◆ Task objective ◆
For every line in the material, print that line exactly.

◆ Provided entries ◆
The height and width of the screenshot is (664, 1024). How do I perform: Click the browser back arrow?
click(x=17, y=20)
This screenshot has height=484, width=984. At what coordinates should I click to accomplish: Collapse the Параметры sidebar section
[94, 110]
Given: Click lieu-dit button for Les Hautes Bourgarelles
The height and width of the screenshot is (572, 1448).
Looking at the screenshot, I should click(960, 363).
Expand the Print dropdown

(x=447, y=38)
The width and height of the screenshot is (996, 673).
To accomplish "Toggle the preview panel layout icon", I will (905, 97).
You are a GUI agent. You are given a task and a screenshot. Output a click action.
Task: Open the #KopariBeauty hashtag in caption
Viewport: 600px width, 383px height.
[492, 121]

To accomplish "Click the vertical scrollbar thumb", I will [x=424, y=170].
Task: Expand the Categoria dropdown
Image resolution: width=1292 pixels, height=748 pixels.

◆ Task solution ◆
The height and width of the screenshot is (664, 1024). How do I perform: Click the browser back arrow?
click(x=17, y=20)
This screenshot has height=484, width=984. At what coordinates should I click to accomplish: Collapse the Параметры sidebar section
[94, 110]
Given: Click lieu-dit button for Les Hautes Bourgarelles
The height and width of the screenshot is (572, 1448).
Looking at the screenshot, I should click(960, 363).
Expand the Print dropdown

(x=447, y=38)
The width and height of the screenshot is (996, 673).
To accomplish "Toggle the preview panel layout icon", I will (905, 97).
You are a GUI agent. You are given a task and a screenshot. Output a click action.
Task: Open the #KopariBeauty hashtag in caption
Viewport: 600px width, 383px height.
[492, 121]

To accomplish "Click the vertical scrollbar thumb", I will [x=424, y=170].
Task: Expand the Categoria dropdown
Image resolution: width=1292 pixels, height=748 pixels.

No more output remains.